***** Records shown *****
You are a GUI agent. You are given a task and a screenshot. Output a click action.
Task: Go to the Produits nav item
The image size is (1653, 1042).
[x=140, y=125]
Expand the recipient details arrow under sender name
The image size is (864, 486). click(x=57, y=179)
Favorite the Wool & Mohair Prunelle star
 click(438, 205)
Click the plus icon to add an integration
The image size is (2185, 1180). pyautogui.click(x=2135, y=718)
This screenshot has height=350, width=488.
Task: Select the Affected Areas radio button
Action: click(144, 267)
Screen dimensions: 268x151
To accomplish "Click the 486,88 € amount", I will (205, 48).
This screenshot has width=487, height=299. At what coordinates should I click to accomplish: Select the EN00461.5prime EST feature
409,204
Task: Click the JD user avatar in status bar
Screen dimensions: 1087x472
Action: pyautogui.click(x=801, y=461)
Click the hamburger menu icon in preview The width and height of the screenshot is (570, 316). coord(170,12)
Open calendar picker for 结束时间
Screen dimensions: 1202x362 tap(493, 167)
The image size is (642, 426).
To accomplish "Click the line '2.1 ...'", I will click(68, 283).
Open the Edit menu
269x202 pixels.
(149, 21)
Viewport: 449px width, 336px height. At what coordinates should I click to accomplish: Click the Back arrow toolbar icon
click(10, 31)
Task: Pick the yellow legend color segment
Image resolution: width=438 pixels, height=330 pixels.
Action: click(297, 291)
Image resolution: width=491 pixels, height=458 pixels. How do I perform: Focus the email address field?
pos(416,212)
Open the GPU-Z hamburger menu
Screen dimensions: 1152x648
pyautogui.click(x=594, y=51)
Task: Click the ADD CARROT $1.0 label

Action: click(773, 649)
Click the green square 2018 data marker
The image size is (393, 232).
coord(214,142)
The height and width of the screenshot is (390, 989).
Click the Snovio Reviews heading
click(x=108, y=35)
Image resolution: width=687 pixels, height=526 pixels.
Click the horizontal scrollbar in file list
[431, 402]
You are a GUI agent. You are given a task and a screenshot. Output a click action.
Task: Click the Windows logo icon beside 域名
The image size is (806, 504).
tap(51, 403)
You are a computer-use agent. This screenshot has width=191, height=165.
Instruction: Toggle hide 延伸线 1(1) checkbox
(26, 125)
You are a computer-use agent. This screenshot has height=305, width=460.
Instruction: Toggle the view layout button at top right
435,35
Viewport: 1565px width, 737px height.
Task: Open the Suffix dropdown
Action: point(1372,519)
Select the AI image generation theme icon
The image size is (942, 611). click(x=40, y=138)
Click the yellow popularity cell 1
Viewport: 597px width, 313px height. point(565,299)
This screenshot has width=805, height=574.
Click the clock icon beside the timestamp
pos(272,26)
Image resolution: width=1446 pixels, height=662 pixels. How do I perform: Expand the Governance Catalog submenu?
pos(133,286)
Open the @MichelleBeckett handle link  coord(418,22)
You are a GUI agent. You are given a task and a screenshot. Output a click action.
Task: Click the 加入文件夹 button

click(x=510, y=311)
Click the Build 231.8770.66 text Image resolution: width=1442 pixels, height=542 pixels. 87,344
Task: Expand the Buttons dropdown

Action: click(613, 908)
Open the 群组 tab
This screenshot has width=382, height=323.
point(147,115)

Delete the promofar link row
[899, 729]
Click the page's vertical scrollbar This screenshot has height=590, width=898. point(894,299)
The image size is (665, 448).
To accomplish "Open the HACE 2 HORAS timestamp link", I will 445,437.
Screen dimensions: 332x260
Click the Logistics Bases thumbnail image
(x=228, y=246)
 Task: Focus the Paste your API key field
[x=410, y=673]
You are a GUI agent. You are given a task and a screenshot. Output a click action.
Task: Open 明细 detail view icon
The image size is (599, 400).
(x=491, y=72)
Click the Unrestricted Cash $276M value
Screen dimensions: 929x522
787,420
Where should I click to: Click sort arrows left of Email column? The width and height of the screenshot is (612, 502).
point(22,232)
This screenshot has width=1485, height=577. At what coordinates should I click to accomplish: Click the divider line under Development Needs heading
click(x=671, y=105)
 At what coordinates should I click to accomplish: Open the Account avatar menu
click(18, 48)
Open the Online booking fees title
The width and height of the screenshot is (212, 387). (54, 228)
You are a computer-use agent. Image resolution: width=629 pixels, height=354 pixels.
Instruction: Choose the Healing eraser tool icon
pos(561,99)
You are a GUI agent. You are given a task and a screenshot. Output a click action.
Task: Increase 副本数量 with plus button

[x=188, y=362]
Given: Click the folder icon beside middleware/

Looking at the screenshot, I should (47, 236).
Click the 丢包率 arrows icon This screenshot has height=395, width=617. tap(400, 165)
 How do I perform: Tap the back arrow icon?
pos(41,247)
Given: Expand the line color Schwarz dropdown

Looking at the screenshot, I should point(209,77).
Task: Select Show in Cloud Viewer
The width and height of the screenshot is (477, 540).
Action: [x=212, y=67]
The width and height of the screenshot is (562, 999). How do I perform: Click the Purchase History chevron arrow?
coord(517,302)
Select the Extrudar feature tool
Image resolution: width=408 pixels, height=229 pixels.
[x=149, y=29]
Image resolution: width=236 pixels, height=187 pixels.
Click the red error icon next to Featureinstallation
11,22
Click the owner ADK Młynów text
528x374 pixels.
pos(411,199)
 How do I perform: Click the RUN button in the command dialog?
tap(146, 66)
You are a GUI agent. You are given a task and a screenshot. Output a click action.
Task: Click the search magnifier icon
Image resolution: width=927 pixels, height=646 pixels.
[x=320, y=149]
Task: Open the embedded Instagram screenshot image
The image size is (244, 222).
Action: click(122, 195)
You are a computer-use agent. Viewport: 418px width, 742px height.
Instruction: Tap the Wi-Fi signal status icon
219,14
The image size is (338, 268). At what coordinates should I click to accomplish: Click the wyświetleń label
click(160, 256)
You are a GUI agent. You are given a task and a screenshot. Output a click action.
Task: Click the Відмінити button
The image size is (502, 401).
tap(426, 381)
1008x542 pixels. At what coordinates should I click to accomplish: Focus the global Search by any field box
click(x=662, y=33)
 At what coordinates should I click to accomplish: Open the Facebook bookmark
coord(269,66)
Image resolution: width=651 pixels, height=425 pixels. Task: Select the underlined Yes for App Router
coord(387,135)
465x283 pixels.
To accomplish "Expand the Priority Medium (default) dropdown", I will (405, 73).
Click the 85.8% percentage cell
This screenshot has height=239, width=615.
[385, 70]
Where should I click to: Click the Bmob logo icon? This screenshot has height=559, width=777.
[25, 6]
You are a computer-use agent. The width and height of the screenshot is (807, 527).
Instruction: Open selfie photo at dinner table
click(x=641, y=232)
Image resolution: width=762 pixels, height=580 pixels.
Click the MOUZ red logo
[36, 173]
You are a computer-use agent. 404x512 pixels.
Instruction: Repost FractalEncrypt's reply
*****
### Work to complete
All the lines above need to be printed again, exactly.

### Result of the task
You are a GUI agent. You are given a task and a screenshot. Output a click action.
Task: Go to the Produits nav item
The image size is (1653, 1042).
[x=140, y=125]
Expand the recipient details arrow under sender name
The image size is (864, 486). click(x=57, y=179)
Favorite the Wool & Mohair Prunelle star
 click(438, 205)
Click the plus icon to add an integration
The image size is (2185, 1180). pyautogui.click(x=2135, y=718)
This screenshot has height=350, width=488.
Task: Select the Affected Areas radio button
Action: click(144, 267)
Screen dimensions: 268x151
To accomplish "Click the 486,88 € amount", I will (205, 48).
This screenshot has width=487, height=299. At what coordinates should I click to accomplish: Select the EN00461.5prime EST feature
409,204
Task: Click the JD user avatar in status bar
Screen dimensions: 1087x472
Action: pyautogui.click(x=801, y=461)
Click the hamburger menu icon in preview The width and height of the screenshot is (570, 316). coord(170,12)
Open calendar picker for 结束时间
Screen dimensions: 1202x362 tap(493, 167)
The image size is (642, 426).
To accomplish "Click the line '2.1 ...'", I will click(68, 283).
Open the Edit menu
269x202 pixels.
(149, 21)
Viewport: 449px width, 336px height. At what coordinates should I click to accomplish: Click the Back arrow toolbar icon
click(10, 31)
Task: Pick the yellow legend color segment
Image resolution: width=438 pixels, height=330 pixels.
Action: click(297, 291)
Image resolution: width=491 pixels, height=458 pixels. How do I perform: Focus the email address field?
pos(416,212)
Open the GPU-Z hamburger menu
Screen dimensions: 1152x648
pyautogui.click(x=594, y=51)
Task: Click the ADD CARROT $1.0 label

Action: click(773, 649)
Click the green square 2018 data marker
The image size is (393, 232).
coord(214,142)
The height and width of the screenshot is (390, 989).
Click the Snovio Reviews heading
click(x=108, y=35)
Image resolution: width=687 pixels, height=526 pixels.
Click the horizontal scrollbar in file list
[431, 402]
You are a GUI agent. You are given a task and a screenshot. Output a click action.
Task: Click the Windows logo icon beside 域名
The image size is (806, 504).
tap(51, 403)
You are a computer-use agent. This screenshot has width=191, height=165.
Instruction: Toggle hide 延伸线 1(1) checkbox
(26, 125)
You are a computer-use agent. This screenshot has height=305, width=460.
Instruction: Toggle the view layout button at top right
435,35
Viewport: 1565px width, 737px height.
Task: Open the Suffix dropdown
Action: point(1372,519)
Select the AI image generation theme icon
The image size is (942, 611). click(x=40, y=138)
Click the yellow popularity cell 1
Viewport: 597px width, 313px height. point(565,299)
This screenshot has width=805, height=574.
Click the clock icon beside the timestamp
pos(272,26)
Image resolution: width=1446 pixels, height=662 pixels. How do I perform: Expand the Governance Catalog submenu?
pos(133,286)
Open the @MichelleBeckett handle link  coord(418,22)
You are a GUI agent. You are given a task and a screenshot. Output a click action.
Task: Click the 加入文件夹 button

click(x=510, y=311)
Click the Build 231.8770.66 text Image resolution: width=1442 pixels, height=542 pixels. 87,344
Task: Expand the Buttons dropdown

Action: click(613, 908)
Open the 群组 tab
This screenshot has width=382, height=323.
point(147,115)

Delete the promofar link row
[899, 729]
Click the page's vertical scrollbar This screenshot has height=590, width=898. point(894,299)
The image size is (665, 448).
To accomplish "Open the HACE 2 HORAS timestamp link", I will 445,437.
Screen dimensions: 332x260
Click the Logistics Bases thumbnail image
(x=228, y=246)
 Task: Focus the Paste your API key field
[x=410, y=673]
You are a GUI agent. You are given a task and a screenshot. Output a click action.
Task: Open 明细 detail view icon
The image size is (599, 400).
(x=491, y=72)
Click the Unrestricted Cash $276M value
Screen dimensions: 929x522
787,420
Where should I click to: Click sort arrows left of Email column? The width and height of the screenshot is (612, 502).
point(22,232)
This screenshot has width=1485, height=577. At what coordinates should I click to accomplish: Click the divider line under Development Needs heading
click(x=671, y=105)
 At what coordinates should I click to accomplish: Open the Account avatar menu
click(18, 48)
Open the Online booking fees title
The width and height of the screenshot is (212, 387). (54, 228)
You are a computer-use agent. Image resolution: width=629 pixels, height=354 pixels.
Instruction: Choose the Healing eraser tool icon
pos(561,99)
You are a GUI agent. You are given a task and a screenshot. Output a click action.
Task: Increase 副本数量 with plus button

[x=188, y=362]
Given: Click the folder icon beside middleware/

Looking at the screenshot, I should (47, 236).
Click the 丢包率 arrows icon This screenshot has height=395, width=617. tap(400, 165)
 How do I perform: Tap the back arrow icon?
pos(41,247)
Given: Expand the line color Schwarz dropdown

Looking at the screenshot, I should point(209,77).
Task: Select Show in Cloud Viewer
The width and height of the screenshot is (477, 540).
Action: [x=212, y=67]
The width and height of the screenshot is (562, 999). How do I perform: Click the Purchase History chevron arrow?
coord(517,302)
Select the Extrudar feature tool
Image resolution: width=408 pixels, height=229 pixels.
[x=149, y=29]
Image resolution: width=236 pixels, height=187 pixels.
Click the red error icon next to Featureinstallation
11,22
Click the owner ADK Młynów text
528x374 pixels.
pos(411,199)
 How do I perform: Click the RUN button in the command dialog?
tap(146, 66)
You are a GUI agent. You are given a task and a screenshot. Output a click action.
Task: Click the search magnifier icon
Image resolution: width=927 pixels, height=646 pixels.
[x=320, y=149]
Task: Open the embedded Instagram screenshot image
The image size is (244, 222).
Action: click(122, 195)
You are a computer-use agent. Viewport: 418px width, 742px height.
Instruction: Tap the Wi-Fi signal status icon
219,14
The image size is (338, 268). At what coordinates should I click to accomplish: Click the wyświetleń label
click(160, 256)
You are a GUI agent. You are given a task and a screenshot. Output a click action.
Task: Click the Відмінити button
The image size is (502, 401).
tap(426, 381)
1008x542 pixels. At what coordinates should I click to accomplish: Focus the global Search by any field box
click(x=662, y=33)
 At what coordinates should I click to accomplish: Open the Facebook bookmark
coord(269,66)
Image resolution: width=651 pixels, height=425 pixels. Task: Select the underlined Yes for App Router
coord(387,135)
465x283 pixels.
To accomplish "Expand the Priority Medium (default) dropdown", I will (405, 73).
Click the 85.8% percentage cell
This screenshot has height=239, width=615.
[385, 70]
Where should I click to: Click the Bmob logo icon? This screenshot has height=559, width=777.
[25, 6]
You are a computer-use agent. The width and height of the screenshot is (807, 527).
Instruction: Open selfie photo at dinner table
click(x=641, y=232)
Image resolution: width=762 pixels, height=580 pixels.
Click the MOUZ red logo
[36, 173]
You are a computer-use agent. 404x512 pixels.
Instruction: Repost FractalEncrypt's reply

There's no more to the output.